Le mot collaborateur :

-gomme le lien de subordination et sous-entend que les salariés sont présents pour collaborer sur un pied d’égalité,

-gomme le fait que Direction et employés n’ont pas forcement les mêmes intérêts … sinon, les négociations salariales seraient plus faciles,

-gomme le pendant du salariat qui est le droit du travail, c’est-à-dire les droits et garanties qui permettent de rétablir un équilibre et une protection.

L’UDPA demande à revenir à un vocabulaire contractuel, l’entreprise est faite de salariés !

 

Deux illustrations concrètes du lien de subordination :

le règlement intérieur (RI), l’article 3.2.6. du RI d’AXA France cite « Dans l’exécution des tâches qui lui sont confiées, chaque membre du personnel est tenu de respecter les instructions qui lui sont données par sa hiérarchie ». C’est aussi le RI qui prévoit les règles relatives à la discipline, la nature et l’échelle des sanctions.

l’entretien d’évaluation annuel, où il n’y a pas de place pour la  négociation.

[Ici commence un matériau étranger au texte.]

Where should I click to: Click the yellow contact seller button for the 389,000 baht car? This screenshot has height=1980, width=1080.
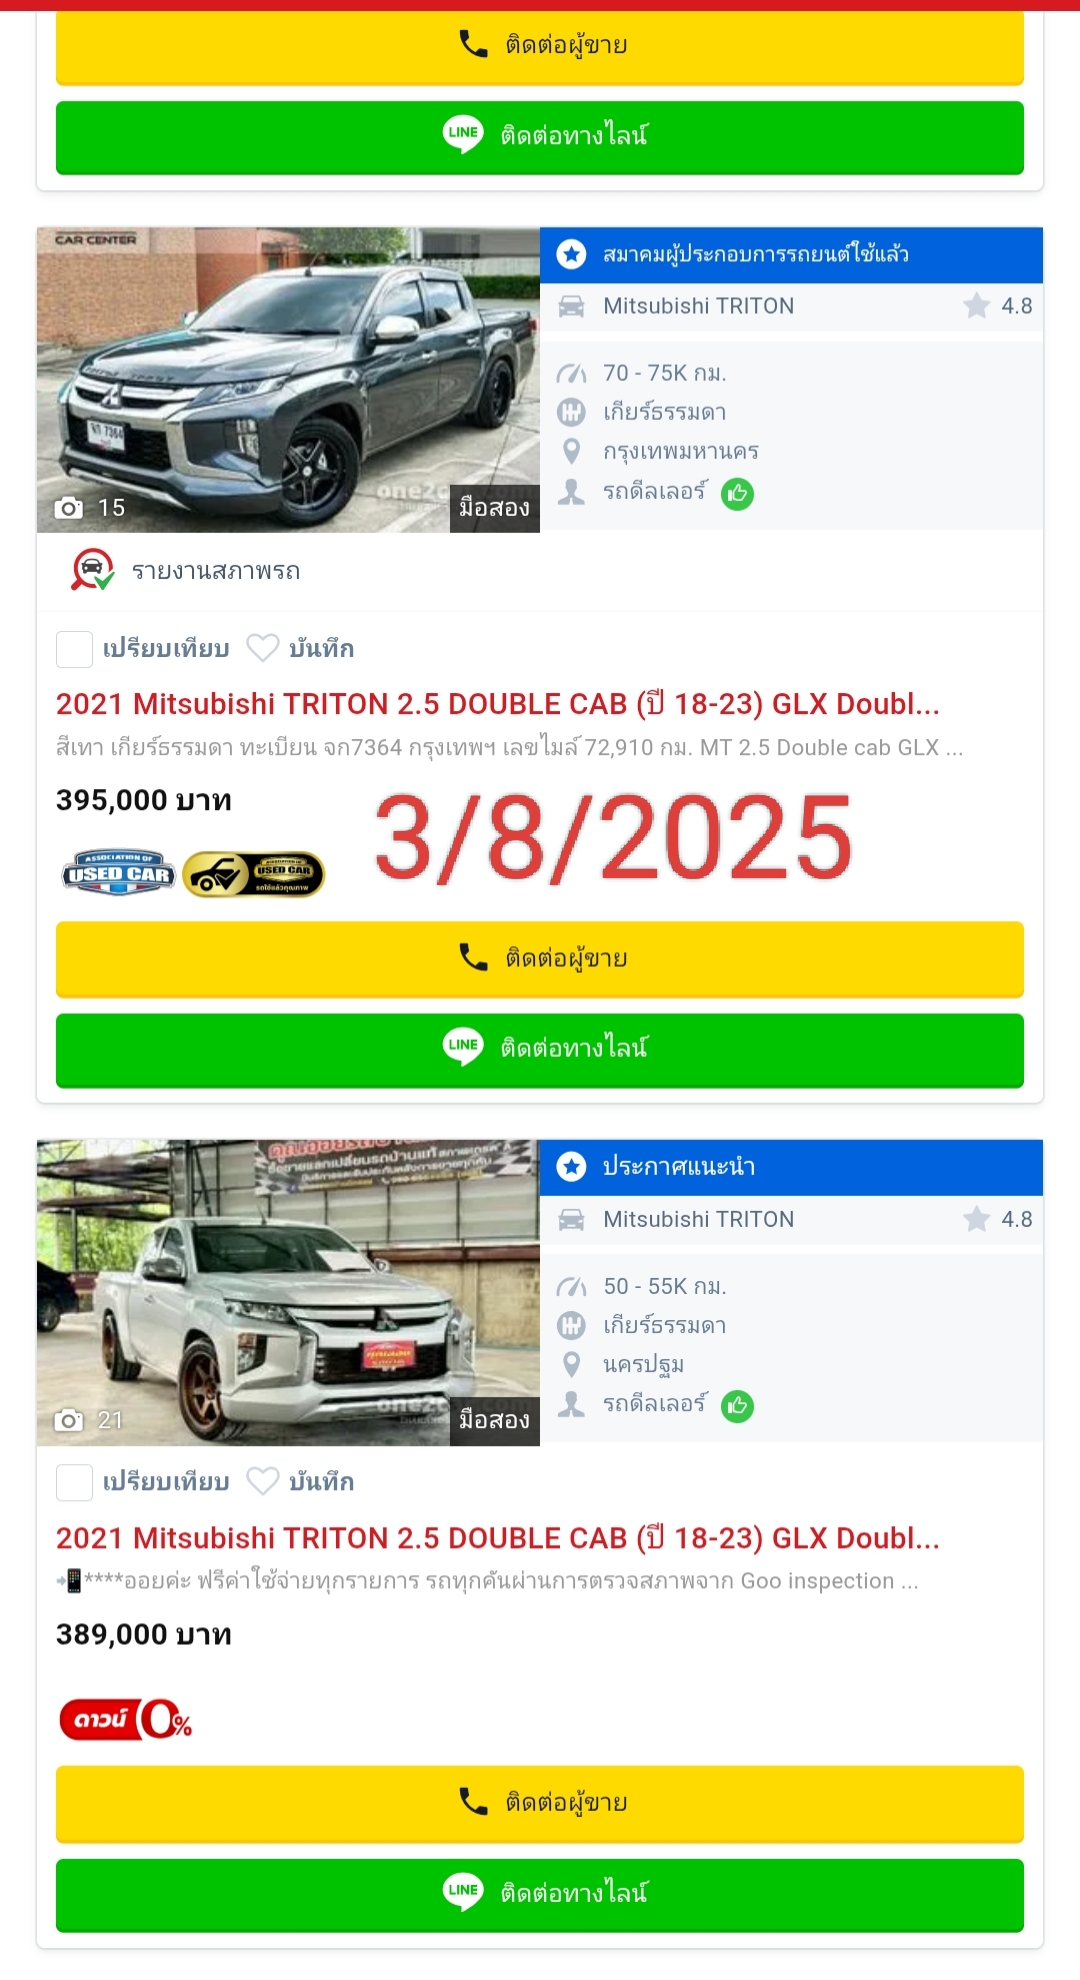[x=540, y=1803]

retours sur le sondage Qualité de VIE au Travail à AXA France, Pas de surprise, la charge de travail et la reconnaissance toujours pointés

L’UDPA avait demandé à la direction de revoir l’enquête QVT pour mettre en place des indicateurs plus à même de détecter les surcharges de travail et les conditions de travail dégradées.

Ces indicateurs devaient permettre enfin d’initier de réels plans d’actions.

Les résultats de l’enquête QVT, nouvelle mouture, présentés par la Direction, démontrent une contradiction entre les statistiques par thématique et les verbatims, nombreux.

Cela interpelle l’UDPA, comment interpréter ces conclusions avec la réalité constatée lors de nos passages sur les sites ?

Globalement, cette enquête montre une baisse du stress ressenti pas les répondants et en constante diminution depuis 2017.

Pourtant, 24 % des salariés sont encore en stress élevé. Les points noirs déjà connus persistent, et interrogent sur l’efficacité des plans d’actions réalisés depuis des années.

 

L’UDPA milite depuis toujours pour une meilleure appréciation de la charge de travail.

. L’UDPA revendique un accompagnement personnalisé des salariés tout au long de leur parcours professionnel et une réelle gestion des talents, afin de redonner un sens à leur métier.

L’UDPA milite pour le développement des parcours professionnels. Notre crédo est l’accès à la formation et au développement des compétences, pour ouvrir à tous des perspectives d’évolution et redonner du sens. L’UDPA revendique un accompagnement personnalisé des salariés et une réelle gestion des talents.

L’UDPA revendique l’améliorer vos espaces de travail, que ce soit en terme d’aménagement et d’ergonomie.